Alex Scott was the third son of Sir James Scott, 2nd Baronet of Rotherfield Park, former Lord Lieutenant of Hampshire, and commanding officer of the Household Cavalry's mounted regiment. His parents bred and raced horses and staged an annual horse-trials event on the family's estate.

Scott was educated at Eton and Queens' College, Cambridge, where he studied theology before switching to land economy. In 1981, he began working as assistant trainer to Peter Calver, moving to Harry Thomson Jones at Newmarket a year later and then, in 1985, joining Dick Hern at West Ilsley in Berkshire.

==Career as a trainer==

===Success===

In June 1988, Scott was offered the position of trainer at Sheikh Maktoum Al-Maktoum's Oak Stables in Newmarket. The previous trainer, Olivier Douieb, had returned to France because of ill-health. Scott had been intending to set up on his own that year, buying Fitzroy House stables in Newmarket for that purpose. Sheikh Maktoum offered him the freedom to work for other owners and the chance to train a number of high-class horses, including Cadeaux Genereux, who finished first in the Prix de l'Abbaye at Longchamp but was disqualified after a stewards' inquiry.
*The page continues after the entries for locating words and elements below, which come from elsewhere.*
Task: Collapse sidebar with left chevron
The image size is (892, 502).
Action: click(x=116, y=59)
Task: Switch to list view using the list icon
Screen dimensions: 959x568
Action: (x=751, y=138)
Scott quickly established a reputation as one of the leading young Flat trainers in Britain. In his first season, 1989, Cadeaux Genereux won two Group One sprints, the July Cup at Newmarket and the Nunthorpe Stakes at York. Two years later Scott won the Breeders' Cup Sprint on the dirt track at Churchill Downs, Kentucky, with Sheikh Albadou. Victory in that race made Sheikh Albadou one of only two British-trained winners in the history of the Breeders' Cup and the only British winner on a dirt track. Scott had trained his horse on a sand-and-fiber surface for the previous five months to prepare for the race.
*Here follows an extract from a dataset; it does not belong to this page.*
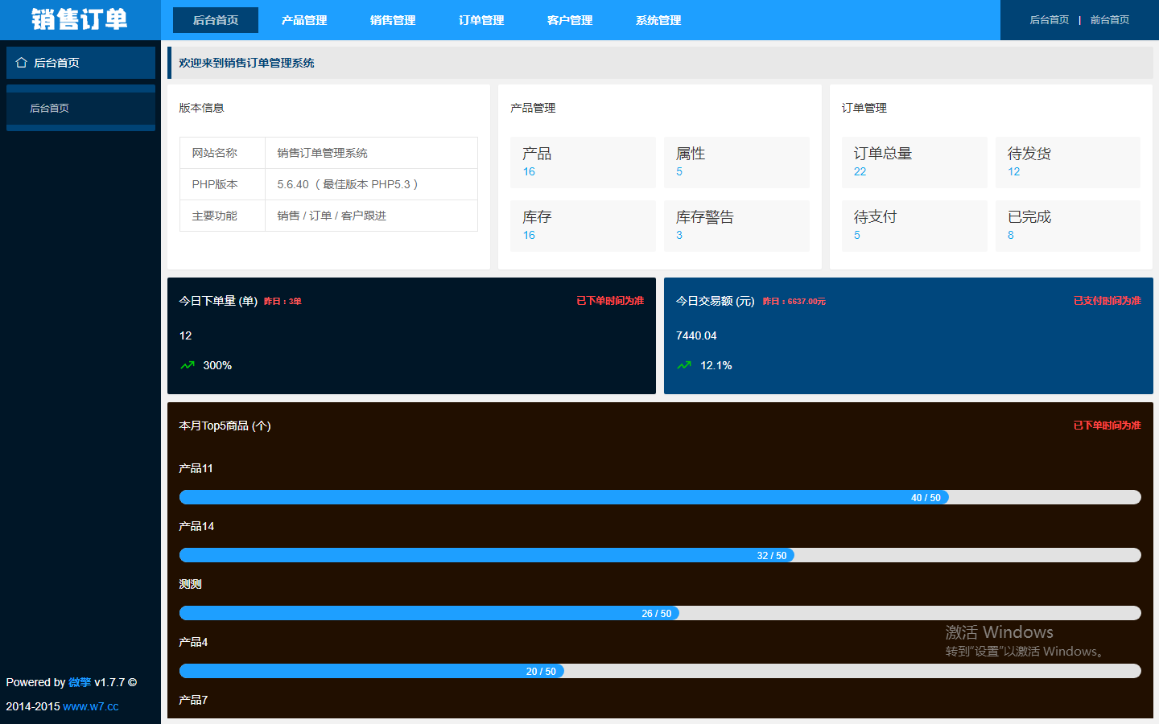
Task: Open the 已完成 card showing 8
Action: tap(1068, 225)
1991 was also the year in which Scott won his first Classic race with Possessive Dancer's victory in the Irish Oaks at The Curragh. The following season Sheikh Albadou returned to win the King's Stand Stakes at Royal Ascot and the Haydock Sprint Cup, giving him career winnings of $1.23 million, while there was also success for Fraam in the Golden Mile at Goodwood.

===Lammtarra===
In June 1995, Lammtarra won The Derby in a then record time. The impeccably bred Lammtarra, by Nijinsky, a Derby winner himself, and out of an Oaks winner, Snow Bride, had been trained for his only run as a two-year-old by Scott, who had been killed in the season preceding the Derby victory. Scott had selected Lammtarra as a yearling from among those at Sheikh Maktoum's Gainsborough Farm, Kentucky, unusually being given a first pick ahead of fellow trainers Sir Michael Stoute and Criquette Head.
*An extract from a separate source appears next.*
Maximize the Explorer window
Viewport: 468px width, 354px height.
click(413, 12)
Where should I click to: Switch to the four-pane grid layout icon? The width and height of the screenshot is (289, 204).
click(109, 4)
Scott had placed a £1,000 bet on Lammtarra to win the Derby with Ladbrokes at 33–1. When the colt came home in front at Epsom after the trainer's death, the bookmakers paid out to Scott's widow. Trained by Godolphin's trainer Saeed Bin Suroor, Lammtarra went on to win the King George VI and Queen Elizabeth Stakes at Ascot and the Prix de l'Arc de Triomphe at Longchamp.

==Glebe Farm stud==

In December 1992, Scott bought Glebe House and its stud farm at Cheveley, Newmarket. Scott's wife, Julia, continued to run the stud successfully after the death of her husband, basing the operation around a small number of mares, including Corndavon, whom Scott had bred in partnership with Craig Bandoroff; Palace Street, dam of Sakhee's Secret; and Ferber's Follies, a daughter of Saratoga Six.

==Death==

On 30 September 1994, Scott was shot in the chest and killed by a stud groom, William O'Brien, using a single barrel shotgun. O'Brien and Scott had become involved in a dispute that culminated with O'Brien telling the trainer that he could "stuff his job". O'Brien had reportedly disagreed with Scott's working methods since his takeover of the farm in 1992. The following day Scott sent O'Brien a letter asking for confirmation of his resignation. There was then a confrontation in a barn at Glebe Stud Farm in which Scott was killed. The jury in the case rejected the defence's assertion that O'Brien was guilty of manslaughter, rather than murder.

The Alex Scott Memorial Fund Assistant Trainers' Scholarship was established in 1996 to provide assistant trainers with the chance to spend a month gaining experience of working outside Britain.

==Personal life==

Scott married Julia Mary Mackenzie in 1986. They had two sons and one daughter.